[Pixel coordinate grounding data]
+---+

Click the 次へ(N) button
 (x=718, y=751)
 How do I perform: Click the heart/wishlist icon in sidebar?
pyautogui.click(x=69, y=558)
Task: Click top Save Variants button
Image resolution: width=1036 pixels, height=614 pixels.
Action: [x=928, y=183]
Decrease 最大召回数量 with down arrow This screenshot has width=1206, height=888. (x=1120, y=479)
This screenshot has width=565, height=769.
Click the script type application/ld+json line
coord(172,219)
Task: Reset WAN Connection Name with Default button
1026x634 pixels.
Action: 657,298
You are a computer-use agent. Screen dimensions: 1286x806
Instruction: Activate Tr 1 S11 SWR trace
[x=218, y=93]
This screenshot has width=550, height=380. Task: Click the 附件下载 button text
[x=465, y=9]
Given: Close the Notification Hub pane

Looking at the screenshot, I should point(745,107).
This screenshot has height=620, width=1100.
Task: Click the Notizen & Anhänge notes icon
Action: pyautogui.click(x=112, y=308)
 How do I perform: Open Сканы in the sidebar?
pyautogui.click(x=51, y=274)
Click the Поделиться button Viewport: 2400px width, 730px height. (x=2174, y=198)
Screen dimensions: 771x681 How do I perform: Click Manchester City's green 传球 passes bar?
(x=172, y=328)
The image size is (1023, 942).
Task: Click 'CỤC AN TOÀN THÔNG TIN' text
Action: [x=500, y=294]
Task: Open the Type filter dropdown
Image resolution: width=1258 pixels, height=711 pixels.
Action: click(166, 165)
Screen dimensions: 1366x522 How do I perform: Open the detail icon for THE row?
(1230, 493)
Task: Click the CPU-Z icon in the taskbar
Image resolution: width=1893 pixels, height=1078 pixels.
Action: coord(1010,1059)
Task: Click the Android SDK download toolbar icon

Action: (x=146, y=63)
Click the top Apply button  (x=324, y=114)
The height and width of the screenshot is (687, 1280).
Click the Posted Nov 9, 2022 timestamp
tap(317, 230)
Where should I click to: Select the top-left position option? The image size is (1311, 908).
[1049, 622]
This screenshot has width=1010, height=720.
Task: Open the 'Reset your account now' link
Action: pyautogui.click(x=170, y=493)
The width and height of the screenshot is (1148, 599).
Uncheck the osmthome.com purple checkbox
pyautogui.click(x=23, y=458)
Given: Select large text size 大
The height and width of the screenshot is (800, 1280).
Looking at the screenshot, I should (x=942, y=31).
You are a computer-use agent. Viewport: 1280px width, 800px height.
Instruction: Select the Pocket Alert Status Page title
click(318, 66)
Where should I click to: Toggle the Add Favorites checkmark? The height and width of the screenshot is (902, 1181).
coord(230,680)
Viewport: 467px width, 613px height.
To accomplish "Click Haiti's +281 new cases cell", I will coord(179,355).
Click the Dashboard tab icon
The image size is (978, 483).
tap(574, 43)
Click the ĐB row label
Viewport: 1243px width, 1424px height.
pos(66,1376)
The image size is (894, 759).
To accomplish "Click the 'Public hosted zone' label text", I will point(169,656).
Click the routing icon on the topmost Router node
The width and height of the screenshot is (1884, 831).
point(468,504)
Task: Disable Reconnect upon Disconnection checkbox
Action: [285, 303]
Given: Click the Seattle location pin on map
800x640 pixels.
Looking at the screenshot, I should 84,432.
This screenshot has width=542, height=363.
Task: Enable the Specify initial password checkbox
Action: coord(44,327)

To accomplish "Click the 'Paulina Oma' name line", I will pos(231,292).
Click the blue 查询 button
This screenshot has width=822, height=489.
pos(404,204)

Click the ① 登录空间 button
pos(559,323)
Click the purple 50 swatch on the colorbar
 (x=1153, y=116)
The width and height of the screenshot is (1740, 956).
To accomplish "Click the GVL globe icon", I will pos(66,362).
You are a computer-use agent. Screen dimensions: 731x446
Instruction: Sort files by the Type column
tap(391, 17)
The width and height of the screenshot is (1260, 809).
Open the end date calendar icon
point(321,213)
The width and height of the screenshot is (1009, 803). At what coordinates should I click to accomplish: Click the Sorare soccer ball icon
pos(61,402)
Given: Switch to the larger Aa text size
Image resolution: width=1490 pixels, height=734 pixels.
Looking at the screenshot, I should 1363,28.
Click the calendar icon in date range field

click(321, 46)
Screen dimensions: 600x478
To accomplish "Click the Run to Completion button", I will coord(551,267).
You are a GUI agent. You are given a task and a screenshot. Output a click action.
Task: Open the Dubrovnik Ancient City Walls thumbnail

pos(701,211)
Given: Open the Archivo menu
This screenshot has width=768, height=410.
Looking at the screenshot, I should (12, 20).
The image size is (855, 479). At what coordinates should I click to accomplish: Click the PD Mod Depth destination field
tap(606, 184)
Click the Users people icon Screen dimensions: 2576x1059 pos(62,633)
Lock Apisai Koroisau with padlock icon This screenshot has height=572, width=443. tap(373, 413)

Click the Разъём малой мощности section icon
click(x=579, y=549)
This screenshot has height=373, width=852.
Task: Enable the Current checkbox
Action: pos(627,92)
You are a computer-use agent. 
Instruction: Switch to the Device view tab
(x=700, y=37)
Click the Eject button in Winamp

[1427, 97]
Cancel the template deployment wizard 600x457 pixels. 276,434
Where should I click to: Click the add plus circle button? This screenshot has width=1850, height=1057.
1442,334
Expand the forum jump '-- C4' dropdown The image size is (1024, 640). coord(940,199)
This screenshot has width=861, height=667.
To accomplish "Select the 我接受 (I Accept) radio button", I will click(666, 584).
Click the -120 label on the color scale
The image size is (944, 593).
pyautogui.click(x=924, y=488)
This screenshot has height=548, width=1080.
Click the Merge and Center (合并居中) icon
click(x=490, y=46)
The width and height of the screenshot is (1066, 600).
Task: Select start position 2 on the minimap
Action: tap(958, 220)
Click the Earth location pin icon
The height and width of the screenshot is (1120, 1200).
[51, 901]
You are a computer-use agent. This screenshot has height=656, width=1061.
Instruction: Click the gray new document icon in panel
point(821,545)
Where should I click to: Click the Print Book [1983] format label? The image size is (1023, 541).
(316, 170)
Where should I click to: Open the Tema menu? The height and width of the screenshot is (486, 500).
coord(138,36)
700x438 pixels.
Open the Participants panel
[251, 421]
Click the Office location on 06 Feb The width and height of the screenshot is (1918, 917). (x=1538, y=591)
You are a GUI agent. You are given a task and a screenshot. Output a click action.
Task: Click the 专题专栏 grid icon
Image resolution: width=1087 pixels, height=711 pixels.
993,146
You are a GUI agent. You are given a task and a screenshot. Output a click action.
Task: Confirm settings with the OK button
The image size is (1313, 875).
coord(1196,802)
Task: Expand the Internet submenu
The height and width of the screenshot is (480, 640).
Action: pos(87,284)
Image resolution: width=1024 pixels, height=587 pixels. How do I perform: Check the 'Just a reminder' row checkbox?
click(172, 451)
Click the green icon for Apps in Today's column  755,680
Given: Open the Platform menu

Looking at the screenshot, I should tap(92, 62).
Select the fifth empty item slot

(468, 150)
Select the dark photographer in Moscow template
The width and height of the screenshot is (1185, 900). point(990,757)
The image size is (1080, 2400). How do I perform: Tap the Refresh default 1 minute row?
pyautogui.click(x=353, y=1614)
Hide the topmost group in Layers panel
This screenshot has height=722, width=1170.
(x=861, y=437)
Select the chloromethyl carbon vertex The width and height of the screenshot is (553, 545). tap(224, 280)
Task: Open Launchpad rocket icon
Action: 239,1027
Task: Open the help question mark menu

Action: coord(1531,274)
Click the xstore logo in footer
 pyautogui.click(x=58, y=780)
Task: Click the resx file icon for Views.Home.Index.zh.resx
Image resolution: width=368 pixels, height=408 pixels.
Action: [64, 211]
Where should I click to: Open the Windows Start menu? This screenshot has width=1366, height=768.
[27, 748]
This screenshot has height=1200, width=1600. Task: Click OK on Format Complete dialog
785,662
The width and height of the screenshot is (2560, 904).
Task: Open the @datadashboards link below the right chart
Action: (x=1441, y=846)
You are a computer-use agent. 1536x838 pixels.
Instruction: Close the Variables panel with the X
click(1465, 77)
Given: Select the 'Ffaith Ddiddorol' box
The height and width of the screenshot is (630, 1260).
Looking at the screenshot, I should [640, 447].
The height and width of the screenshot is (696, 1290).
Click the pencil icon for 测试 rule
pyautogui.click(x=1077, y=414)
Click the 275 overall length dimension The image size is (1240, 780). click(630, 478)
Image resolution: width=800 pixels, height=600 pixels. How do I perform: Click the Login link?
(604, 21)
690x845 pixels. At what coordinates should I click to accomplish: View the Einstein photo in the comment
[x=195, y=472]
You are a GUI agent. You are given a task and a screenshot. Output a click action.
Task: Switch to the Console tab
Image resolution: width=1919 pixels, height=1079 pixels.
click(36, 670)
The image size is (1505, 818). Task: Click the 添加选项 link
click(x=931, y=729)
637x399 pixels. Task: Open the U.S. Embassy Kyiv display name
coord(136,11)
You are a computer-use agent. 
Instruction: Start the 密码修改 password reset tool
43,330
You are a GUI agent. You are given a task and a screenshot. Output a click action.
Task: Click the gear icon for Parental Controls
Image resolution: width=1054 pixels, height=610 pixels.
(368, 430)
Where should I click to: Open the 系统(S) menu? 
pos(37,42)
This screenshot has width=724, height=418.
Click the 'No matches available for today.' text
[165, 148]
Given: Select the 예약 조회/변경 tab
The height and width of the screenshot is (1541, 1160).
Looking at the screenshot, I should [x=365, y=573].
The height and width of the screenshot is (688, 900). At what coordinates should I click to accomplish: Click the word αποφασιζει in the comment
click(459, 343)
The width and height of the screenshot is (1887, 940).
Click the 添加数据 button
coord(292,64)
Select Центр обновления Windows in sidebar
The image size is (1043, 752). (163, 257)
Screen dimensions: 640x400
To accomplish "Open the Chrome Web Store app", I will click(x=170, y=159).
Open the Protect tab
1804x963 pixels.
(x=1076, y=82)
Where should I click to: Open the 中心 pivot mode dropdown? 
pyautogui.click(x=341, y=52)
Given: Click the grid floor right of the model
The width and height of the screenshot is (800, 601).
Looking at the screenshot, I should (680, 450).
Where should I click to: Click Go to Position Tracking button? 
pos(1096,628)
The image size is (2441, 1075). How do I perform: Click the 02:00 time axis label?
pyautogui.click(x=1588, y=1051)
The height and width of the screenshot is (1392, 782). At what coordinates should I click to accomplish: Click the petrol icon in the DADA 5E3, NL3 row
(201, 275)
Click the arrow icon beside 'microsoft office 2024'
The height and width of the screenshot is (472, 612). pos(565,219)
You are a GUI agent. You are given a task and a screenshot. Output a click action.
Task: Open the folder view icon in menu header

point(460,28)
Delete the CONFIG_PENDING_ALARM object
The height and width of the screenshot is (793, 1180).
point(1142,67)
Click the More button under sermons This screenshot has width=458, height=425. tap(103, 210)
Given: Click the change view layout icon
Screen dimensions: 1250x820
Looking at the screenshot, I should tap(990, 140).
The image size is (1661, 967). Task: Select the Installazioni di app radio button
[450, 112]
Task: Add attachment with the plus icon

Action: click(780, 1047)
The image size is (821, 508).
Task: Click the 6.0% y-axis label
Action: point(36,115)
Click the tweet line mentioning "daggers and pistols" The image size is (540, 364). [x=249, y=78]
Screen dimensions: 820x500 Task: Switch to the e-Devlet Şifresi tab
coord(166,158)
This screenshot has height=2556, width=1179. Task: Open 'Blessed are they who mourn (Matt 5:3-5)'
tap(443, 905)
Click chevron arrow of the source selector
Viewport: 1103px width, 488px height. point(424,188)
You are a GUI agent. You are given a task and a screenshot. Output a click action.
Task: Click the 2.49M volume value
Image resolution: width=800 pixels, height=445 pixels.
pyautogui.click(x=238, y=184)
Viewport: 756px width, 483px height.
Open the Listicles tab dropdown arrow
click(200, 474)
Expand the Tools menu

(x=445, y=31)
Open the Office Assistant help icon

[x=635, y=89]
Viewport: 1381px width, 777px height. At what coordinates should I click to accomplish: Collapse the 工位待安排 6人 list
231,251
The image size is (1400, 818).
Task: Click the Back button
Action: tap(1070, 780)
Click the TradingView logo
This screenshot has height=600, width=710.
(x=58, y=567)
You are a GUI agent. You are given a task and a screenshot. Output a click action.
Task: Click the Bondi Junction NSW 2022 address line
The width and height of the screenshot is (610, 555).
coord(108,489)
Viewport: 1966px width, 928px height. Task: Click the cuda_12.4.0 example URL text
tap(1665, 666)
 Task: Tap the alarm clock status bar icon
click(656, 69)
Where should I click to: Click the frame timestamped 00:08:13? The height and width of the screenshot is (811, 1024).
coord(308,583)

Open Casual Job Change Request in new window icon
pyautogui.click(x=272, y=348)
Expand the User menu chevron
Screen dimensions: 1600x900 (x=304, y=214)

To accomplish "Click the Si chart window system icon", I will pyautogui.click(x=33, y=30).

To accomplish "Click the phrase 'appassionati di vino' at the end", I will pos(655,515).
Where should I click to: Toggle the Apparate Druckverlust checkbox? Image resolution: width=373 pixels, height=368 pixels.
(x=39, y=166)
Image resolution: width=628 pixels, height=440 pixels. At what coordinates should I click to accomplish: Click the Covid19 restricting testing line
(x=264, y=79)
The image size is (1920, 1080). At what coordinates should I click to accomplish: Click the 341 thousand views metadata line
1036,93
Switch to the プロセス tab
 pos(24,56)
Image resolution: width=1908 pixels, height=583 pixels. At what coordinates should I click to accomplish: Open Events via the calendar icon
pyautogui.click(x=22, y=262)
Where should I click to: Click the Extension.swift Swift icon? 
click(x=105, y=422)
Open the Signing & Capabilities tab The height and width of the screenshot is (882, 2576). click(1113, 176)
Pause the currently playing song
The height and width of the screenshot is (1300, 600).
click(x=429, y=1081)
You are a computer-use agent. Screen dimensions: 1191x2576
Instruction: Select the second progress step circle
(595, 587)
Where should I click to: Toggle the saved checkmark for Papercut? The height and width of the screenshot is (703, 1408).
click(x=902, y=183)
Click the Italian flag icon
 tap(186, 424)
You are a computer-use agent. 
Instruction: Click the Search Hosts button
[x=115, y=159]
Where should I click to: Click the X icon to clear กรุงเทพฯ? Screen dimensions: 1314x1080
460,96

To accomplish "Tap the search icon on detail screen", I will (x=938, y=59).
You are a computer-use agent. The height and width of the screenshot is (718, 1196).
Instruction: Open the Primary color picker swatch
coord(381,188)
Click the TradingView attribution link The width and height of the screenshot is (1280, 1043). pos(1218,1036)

+---+

### PROBLEM
Find and count the lines of the data that include the string "topmost", and report that figure by itself.

### COMPLETED TASK
2